Fox Sports named Hill's first game as the top U.S. sports story of November 2014 in its end-of-year timeline, and the game was named "Best Moment" at the 2015 ESPY Awards.

Wheaties honored Hill with her picture on its cereal box.

On February 6, 2015, Hill was given an honorary Doctorate of Humane Letters degree by Mount St. Joseph University.

On March 4, 2015, she was named to the all-conference first team in the Heartland Collegiate Athletic Conference. "This award is being presented to Lauren in recognition of her courage and outstanding leadership", said conference commissioner Chris Ragsdale.

On April 5, 2015, she was given the Pat Summitt Courage Award.

Hill died on April 10, 2015, at Cincinnati Children's Hospital Medical Center. A public visitation and memorial service was held on April 13, 2015, at the Cintas Center with a private funeral and burial on April 15, 2015.

In June 2015, Hill was honored with a brick in the courtyard of the Indiana Basketball Hall of Fame; the brick is inscribed with her name and the word "Hero".

On July 15, 2015, Hill was honored with the "Best Moment" Award at the annual 2015 ESPY Awards. Her parents, Brent and Lisa Hill, accepted the award on her behalf.

On October 13, 2015, MSJ and Xavier announced the creation of the Lauren Hill Tipoff Classic, intended to be an annual season-opening basketball event. The inaugural event, held November 14, was preceded by the "2.2M for 22 in 22" telethon, which aired on three major Cincinnati TV stations for 22 hours. Before her death, Hill increased her fundraising goal to $2.2 million (matching her number), and the telethon was intended to complete this goal. Immediately after the end of the telethon, a women's basketball doubleheader followed at Cintas Center. The opener saw Xavier defeat Evansville 65–57, followed by Hiram defeating MSJ 70–63. All paid spectators at the doubleheader received a bobblehead of Hill scoring her first layup; a total of 5,000 were intended to be given away, but attendance was only 3,122.

On June 11, 2016, Hill received the first "For the Love of the Game" award presented by the Women's Basketball Hall of Fame. This award is presented for showing outstanding courage and inspiration. Her college coach at Mount St. Josephs, Dan Benjamin received the award during the WBHOF Induction Ceremony in Knoxville, TN.

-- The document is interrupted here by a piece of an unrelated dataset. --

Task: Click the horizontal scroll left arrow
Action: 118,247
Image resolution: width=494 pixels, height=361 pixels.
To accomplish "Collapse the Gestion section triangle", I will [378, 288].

Hill's legacy was again remembered at the ceremony for the 2018 Summitt Award. Avery Marz, who had planned to start play at Saint Joseph's in 2014, suffered a stroke while moving into her dormitory room that August. One doctor who treated her told her she would never play again. After one of her rehab sessions, Marz returned home to watch coverage of the Hiram–MSJ game, including the Summitt Award ceremony. She eventually returned to the court for Saint Joseph's in 2017–18, and received the award in March 2018 with Hill's parents and Summitt's son Tyler in attendance. While accepting her award, Marz remarked, "I had time on my side, and she knew she did not. I knew if I was able to find just half the courage Lauren had, I'd be able to get back on the court." Hill's mother likened Marz to her daughter, telling the Associated Press, "I see of lot of her there. The tenacity and the drive to keep moving forward, to get herself back on the court -- that's exactly what Lauren did."